■ Source data
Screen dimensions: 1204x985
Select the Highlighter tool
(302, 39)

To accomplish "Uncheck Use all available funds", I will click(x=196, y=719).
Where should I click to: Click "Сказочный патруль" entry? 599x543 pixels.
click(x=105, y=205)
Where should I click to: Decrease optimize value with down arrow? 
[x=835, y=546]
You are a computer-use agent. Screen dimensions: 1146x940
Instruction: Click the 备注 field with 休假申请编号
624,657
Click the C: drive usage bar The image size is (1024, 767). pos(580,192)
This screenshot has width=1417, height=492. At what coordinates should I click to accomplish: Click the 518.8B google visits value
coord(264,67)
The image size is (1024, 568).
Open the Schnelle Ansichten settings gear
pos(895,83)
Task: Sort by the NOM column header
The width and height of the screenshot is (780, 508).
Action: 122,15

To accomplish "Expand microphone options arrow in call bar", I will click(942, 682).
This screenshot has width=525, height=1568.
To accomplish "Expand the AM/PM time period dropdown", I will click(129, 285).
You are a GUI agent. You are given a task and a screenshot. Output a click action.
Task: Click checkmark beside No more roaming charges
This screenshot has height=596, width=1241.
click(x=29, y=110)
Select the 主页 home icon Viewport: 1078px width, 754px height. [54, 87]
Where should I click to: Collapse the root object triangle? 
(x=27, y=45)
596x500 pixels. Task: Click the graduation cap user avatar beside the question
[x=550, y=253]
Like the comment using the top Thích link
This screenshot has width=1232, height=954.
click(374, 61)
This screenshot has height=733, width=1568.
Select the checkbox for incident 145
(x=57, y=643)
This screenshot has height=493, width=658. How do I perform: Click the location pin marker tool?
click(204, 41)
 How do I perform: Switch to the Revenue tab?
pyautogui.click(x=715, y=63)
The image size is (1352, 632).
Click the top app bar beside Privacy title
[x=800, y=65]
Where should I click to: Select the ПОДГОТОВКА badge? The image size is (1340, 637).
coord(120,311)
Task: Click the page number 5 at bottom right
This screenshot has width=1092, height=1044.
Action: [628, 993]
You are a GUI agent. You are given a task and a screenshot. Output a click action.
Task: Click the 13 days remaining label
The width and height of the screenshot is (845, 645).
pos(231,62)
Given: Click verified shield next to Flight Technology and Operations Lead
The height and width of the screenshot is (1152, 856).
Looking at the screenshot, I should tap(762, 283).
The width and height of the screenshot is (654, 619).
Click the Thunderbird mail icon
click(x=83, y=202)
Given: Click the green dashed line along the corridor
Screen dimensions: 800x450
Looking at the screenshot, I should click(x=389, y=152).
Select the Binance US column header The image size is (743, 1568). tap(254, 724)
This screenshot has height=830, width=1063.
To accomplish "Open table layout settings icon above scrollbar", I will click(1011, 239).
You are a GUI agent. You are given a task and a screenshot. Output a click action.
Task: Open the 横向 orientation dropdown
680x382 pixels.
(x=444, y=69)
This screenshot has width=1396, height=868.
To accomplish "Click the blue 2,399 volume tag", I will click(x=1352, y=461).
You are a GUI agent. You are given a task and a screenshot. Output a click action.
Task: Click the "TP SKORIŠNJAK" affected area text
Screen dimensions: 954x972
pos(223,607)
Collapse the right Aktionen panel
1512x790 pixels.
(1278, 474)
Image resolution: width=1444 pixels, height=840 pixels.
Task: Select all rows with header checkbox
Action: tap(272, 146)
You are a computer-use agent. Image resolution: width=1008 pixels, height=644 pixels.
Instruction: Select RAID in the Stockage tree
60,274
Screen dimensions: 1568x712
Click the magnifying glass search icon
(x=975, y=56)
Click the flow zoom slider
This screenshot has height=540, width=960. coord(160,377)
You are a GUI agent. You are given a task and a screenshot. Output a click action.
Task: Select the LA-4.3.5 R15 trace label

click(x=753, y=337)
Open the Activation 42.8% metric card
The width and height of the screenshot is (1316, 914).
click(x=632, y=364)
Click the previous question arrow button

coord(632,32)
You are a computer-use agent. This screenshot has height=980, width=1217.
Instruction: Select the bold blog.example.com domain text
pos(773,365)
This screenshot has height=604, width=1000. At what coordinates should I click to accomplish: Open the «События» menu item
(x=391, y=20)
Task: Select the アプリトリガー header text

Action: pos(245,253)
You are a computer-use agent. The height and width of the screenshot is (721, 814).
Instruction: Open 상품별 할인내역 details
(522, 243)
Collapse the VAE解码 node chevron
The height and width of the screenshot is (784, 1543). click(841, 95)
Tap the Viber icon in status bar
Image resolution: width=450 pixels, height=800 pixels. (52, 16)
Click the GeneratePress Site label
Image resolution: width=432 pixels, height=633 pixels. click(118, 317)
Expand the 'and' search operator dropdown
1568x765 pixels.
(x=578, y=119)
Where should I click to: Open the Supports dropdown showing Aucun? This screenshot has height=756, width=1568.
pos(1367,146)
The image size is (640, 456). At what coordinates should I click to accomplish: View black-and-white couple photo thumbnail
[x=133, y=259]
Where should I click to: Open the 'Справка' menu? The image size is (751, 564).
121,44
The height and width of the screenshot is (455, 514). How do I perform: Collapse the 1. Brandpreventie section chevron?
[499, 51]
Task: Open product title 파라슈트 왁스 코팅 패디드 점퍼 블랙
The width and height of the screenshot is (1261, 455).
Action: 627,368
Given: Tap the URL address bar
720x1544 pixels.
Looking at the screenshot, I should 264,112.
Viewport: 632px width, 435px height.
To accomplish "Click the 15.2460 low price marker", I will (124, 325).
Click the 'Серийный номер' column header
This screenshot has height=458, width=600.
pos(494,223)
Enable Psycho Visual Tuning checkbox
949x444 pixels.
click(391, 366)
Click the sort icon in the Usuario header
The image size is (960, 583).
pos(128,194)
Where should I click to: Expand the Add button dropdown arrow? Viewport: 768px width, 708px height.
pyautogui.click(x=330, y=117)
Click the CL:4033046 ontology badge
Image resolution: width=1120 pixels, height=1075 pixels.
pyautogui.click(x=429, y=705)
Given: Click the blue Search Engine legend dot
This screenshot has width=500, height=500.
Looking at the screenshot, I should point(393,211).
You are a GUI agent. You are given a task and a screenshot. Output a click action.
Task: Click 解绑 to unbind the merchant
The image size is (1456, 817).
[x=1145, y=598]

■ Task to carry out
The whole listing needs copying. Write it out exactly.

■ Answer to this exercise
Screen dimensions: 1204x985
Select the Highlighter tool
(302, 39)

To accomplish "Uncheck Use all available funds", I will click(x=196, y=719).
Where should I click to: Click "Сказочный патруль" entry? 599x543 pixels.
click(x=105, y=205)
Where should I click to: Decrease optimize value with down arrow? 
[x=835, y=546]
You are a computer-use agent. Screen dimensions: 1146x940
Instruction: Click the 备注 field with 休假申请编号
624,657
Click the C: drive usage bar The image size is (1024, 767). pos(580,192)
This screenshot has width=1417, height=492. At what coordinates should I click to accomplish: Click the 518.8B google visits value
coord(264,67)
The image size is (1024, 568).
Open the Schnelle Ansichten settings gear
pos(895,83)
Task: Sort by the NOM column header
The width and height of the screenshot is (780, 508).
Action: 122,15

To accomplish "Expand microphone options arrow in call bar", I will click(942, 682).
This screenshot has width=525, height=1568.
To accomplish "Expand the AM/PM time period dropdown", I will click(129, 285).
You are a GUI agent. You are given a task and a screenshot. Output a click action.
Task: Click checkmark beside No more roaming charges
This screenshot has height=596, width=1241.
click(x=29, y=110)
Select the 主页 home icon Viewport: 1078px width, 754px height. [54, 87]
Where should I click to: Collapse the root object triangle? 
(x=27, y=45)
596x500 pixels. Task: Click the graduation cap user avatar beside the question
[x=550, y=253]
Like the comment using the top Thích link
This screenshot has width=1232, height=954.
click(374, 61)
This screenshot has height=733, width=1568.
Select the checkbox for incident 145
(x=57, y=643)
This screenshot has height=493, width=658. How do I perform: Click the location pin marker tool?
click(204, 41)
 How do I perform: Switch to the Revenue tab?
pyautogui.click(x=715, y=63)
The image size is (1352, 632).
Click the top app bar beside Privacy title
[x=800, y=65]
Where should I click to: Select the ПОДГОТОВКА badge? The image size is (1340, 637).
coord(120,311)
Task: Click the page number 5 at bottom right
This screenshot has width=1092, height=1044.
Action: [628, 993]
You are a GUI agent. You are given a task and a screenshot. Output a click action.
Task: Click the 13 days remaining label
The width and height of the screenshot is (845, 645).
pos(231,62)
Given: Click verified shield next to Flight Technology and Operations Lead
The height and width of the screenshot is (1152, 856).
Looking at the screenshot, I should tap(762, 283).
The width and height of the screenshot is (654, 619).
Click the Thunderbird mail icon
click(x=83, y=202)
Given: Click the green dashed line along the corridor
Screen dimensions: 800x450
Looking at the screenshot, I should click(x=389, y=152).
Select the Binance US column header The image size is (743, 1568). tap(254, 724)
This screenshot has height=830, width=1063.
To accomplish "Open table layout settings icon above scrollbar", I will click(1011, 239).
You are a GUI agent. You are given a task and a screenshot. Output a click action.
Task: Open the 横向 orientation dropdown
680x382 pixels.
(x=444, y=69)
This screenshot has width=1396, height=868.
To accomplish "Click the blue 2,399 volume tag", I will click(x=1352, y=461).
You are a GUI agent. You are given a task and a screenshot. Output a click action.
Task: Click the "TP SKORIŠNJAK" affected area text
Screen dimensions: 954x972
pos(223,607)
Collapse the right Aktionen panel
1512x790 pixels.
(1278, 474)
Image resolution: width=1444 pixels, height=840 pixels.
Task: Select all rows with header checkbox
Action: tap(272, 146)
You are a computer-use agent. Image resolution: width=1008 pixels, height=644 pixels.
Instruction: Select RAID in the Stockage tree
60,274
Screen dimensions: 1568x712
Click the magnifying glass search icon
(x=975, y=56)
Click the flow zoom slider
This screenshot has height=540, width=960. coord(160,377)
You are a GUI agent. You are given a task and a screenshot. Output a click action.
Task: Select the LA-4.3.5 R15 trace label

click(x=753, y=337)
Open the Activation 42.8% metric card
The width and height of the screenshot is (1316, 914).
click(x=632, y=364)
Click the previous question arrow button

coord(632,32)
You are a computer-use agent. This screenshot has height=980, width=1217.
Instruction: Select the bold blog.example.com domain text
pos(773,365)
This screenshot has height=604, width=1000. At what coordinates should I click to accomplish: Open the «События» menu item
(x=391, y=20)
Task: Select the アプリトリガー header text

Action: pos(245,253)
You are a computer-use agent. The height and width of the screenshot is (721, 814).
Instruction: Open 상품별 할인내역 details
(522, 243)
Collapse the VAE解码 node chevron
The height and width of the screenshot is (784, 1543). click(841, 95)
Tap the Viber icon in status bar
Image resolution: width=450 pixels, height=800 pixels. (52, 16)
Click the GeneratePress Site label
Image resolution: width=432 pixels, height=633 pixels. click(118, 317)
Expand the 'and' search operator dropdown
1568x765 pixels.
(x=578, y=119)
Where should I click to: Open the Supports dropdown showing Aucun? This screenshot has height=756, width=1568.
pos(1367,146)
The image size is (640, 456). At what coordinates should I click to accomplish: View black-and-white couple photo thumbnail
[x=133, y=259]
Where should I click to: Open the 'Справка' menu? The image size is (751, 564).
121,44
The height and width of the screenshot is (455, 514). How do I perform: Collapse the 1. Brandpreventie section chevron?
[499, 51]
Task: Open product title 파라슈트 왁스 코팅 패디드 점퍼 블랙
The width and height of the screenshot is (1261, 455).
Action: 627,368
Given: Tap the URL address bar
720x1544 pixels.
Looking at the screenshot, I should 264,112.
Viewport: 632px width, 435px height.
To accomplish "Click the 15.2460 low price marker", I will (124, 325).
Click the 'Серийный номер' column header
This screenshot has height=458, width=600.
pos(494,223)
Enable Psycho Visual Tuning checkbox
949x444 pixels.
click(391, 366)
Click the sort icon in the Usuario header
The image size is (960, 583).
pos(128,194)
Where should I click to: Expand the Add button dropdown arrow? Viewport: 768px width, 708px height.
pyautogui.click(x=330, y=117)
Click the CL:4033046 ontology badge
Image resolution: width=1120 pixels, height=1075 pixels.
pyautogui.click(x=429, y=705)
Given: Click the blue Search Engine legend dot
This screenshot has width=500, height=500.
Looking at the screenshot, I should point(393,211).
You are a GUI agent. You are given a task and a screenshot. Output a click action.
Task: Click 解绑 to unbind the merchant
The image size is (1456, 817).
[x=1145, y=598]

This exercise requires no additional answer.